### Quoted passage
+ + + + +

I’m delighted to bring you another of Challenge 69‘s guest posts on Nick Cave’s closing tracks - today, we have the first part of the 1990s; we will conclude that decade tomorrow and go just a little further than that.
With the admin done, I’ll pass the mic….
Welcome back to the second Act of my ‘Run Out Grooves’ retrospective, looking back over all eighteen studio albums released (to date) by Nick Cave & The Bad Seeds.
Sitting at the heart of this month’s selections is The Boatman’s Call, the album through which I connected with Cave (courtesy of ‘Into My Arms’) before loyally journeying with him and the band (both backwards and forwards) ever since.
While Act 1 was unarguably a bit of a slog at times, as The Bad Seeds stumbled to find their post-Birthday Party feet, reassessing this next set of albums for Act 2 became a far more pleasurable exercise. I have tried to maintain perspective here, and not come over as too much of a ‘fan-boy’, but, objectivity aside, there is little point denying I regard these six records as one of the strongest runs of albums to be found anywhere in my ‘maverick music’ collection.
And if you like what you read, please give my (similarly themed) novel a try. It is serialised (for free) on Substack, with every chapter released so far available via the attached ‘catch-up’ link.
Challenge 69 - The Story So Far
Enough of the preamble though, coming ‘straight to you’, from 1992, let’s start with …
Henry’s Dream (1992) - ‘Jack the Ripper’
“I awake with a hatchet hanging over my head.”
A quiet seismic change (if such a thing is possible!) had shaken the band again prior to the recording of this album, with the Bad Seeds’ Aussie ranks bolstered by the addition of Martyn Casey (of The Triffids fame) on bass and Conway Savage on keyboards. Both musicians would stick around long-term to become trusted lieutenants.
While all of the songs on Henry’s Dream come solely credited to Nick Cave, he apparently turned up to the New York demos with a notebook brim full of lyrics, yet barely a note of music written, a situation he blamed on his word processor in Sao Paolo being on the opposite side of the room from the piano! When the band questioned, “is that it?” Nick simply replied, “yeah, you do whatever you want.”
This trust in the Bad Seeds was repaid, though, their newfound consistency from The Good Son carrying over into these recording sessions (in New York and California), turning Henry’s Dream, once more, into a set without a duff track.
The band’s habitual intolerance with their producers raised its head again, however; unhappy with David Briggs’ ‘live-in-the-studio’ approach, Cave and Mick Harvey ended up totally re-mixing the album.
‘Papa Won’t Leave You, Henry’ (often performed live) centres on its rollicking choruses, but for a song Cave proclaimed a ‘lullaby’, regularly sung to his new-born son, it also has verses containing some spectacularly inappropriate lyrics
‘I had a Dream, Joe’ cleverly turns things on their head, with raucous verses (this time) anchored by melodic choruses
‘Straight to You’, a further live staple, becomes the latest in a steadily growing series of great Nick Cave love songs
‘Brother, My Cup is Empty’ provides further evidence of Cave’s growing ability to control his ‘ranting’ voice, even daring to throw in a few Elvis inflections
‘Christina the Astonishing’ weaves a fascinating story of a 12th-century Christian saint around an appropriate backing of swirling church organ
‘When I First Came to Town’ is built on a traditional tune, but cleverly transforms this into a Cash-like drifter song
‘John Finns’ Wife’ could be an early try-out for Murder Ballads, with a tale of the ‘good, bad, and ugly’, and some classic Cave rhyming of, “confetti,” with, “machete.”

+ + + + +

### Data lines

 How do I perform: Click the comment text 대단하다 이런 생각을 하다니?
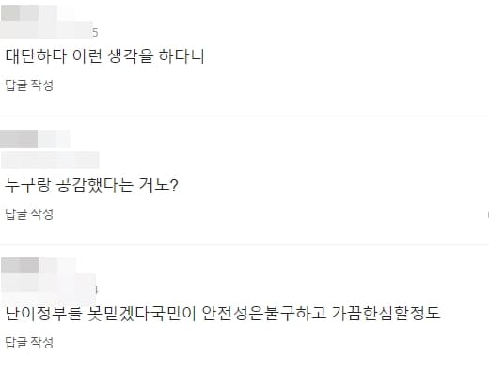tap(104, 56)
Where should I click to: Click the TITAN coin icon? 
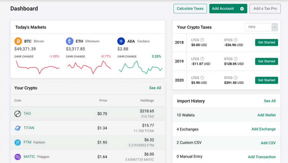point(18,128)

+ + + + +

### Challenge 1
In the Nick Cave retrospective, who joined the Bad Seeds on keyboards before Henry's Dream was recorded?
### Challenge 2
Carry on the Nick Cave retrospective from the point where it stops.
The data plays no part in what comes next.

### Exercise response 1
Conway Savage.

### Exercise response 2
While ‘Loom of the Land’, revisiting a ballad style, is a song that, later on, wouldn’t have sounded out of place on ‘No More Shall We Part’.
All of which, over an eclectic, entertaining thirty-eight minutes, delivers us into the arms of the album’s ‘serial killer’ invoking Run Out Grooves song, ‘Jack the Ripper’.
This should (in design) have made a perfect closer to a well-balanced album, but the production difficulties referenced earlier get in the way, and while I regard ‘Jack the Ripper’ as one of Cave’s most underappreciated songs, this album version never properly delivers on the planned sense of menace.
Unsurprisingly, this is one of the tracks Cave chose to, “do justice,” to later, on Live Seeds, where the performance builds with an intensity lacking on Henry’s Dream.
The live performance video attached below (intercut with a lot of knife imagery) shows ‘Jack the Ripper’ off to better effect …
Nick Cave & The Bad Seeds - 'Jack the Ripper'
… but in my view, out-dooming the doom-master, the best ever rendition of this track (and one of my favourite covers) actually comes from the Canadian band Japandroids, with an interpretation that fully delivers on the song’s malevolent intent.
Despite Cave having turned up ‘tuneless’ in America, the confident (if uncredited) Bad Seeds helped turn his best-realised set of lyrics to date into a fine album, outweighing any (perceived) production difficulties.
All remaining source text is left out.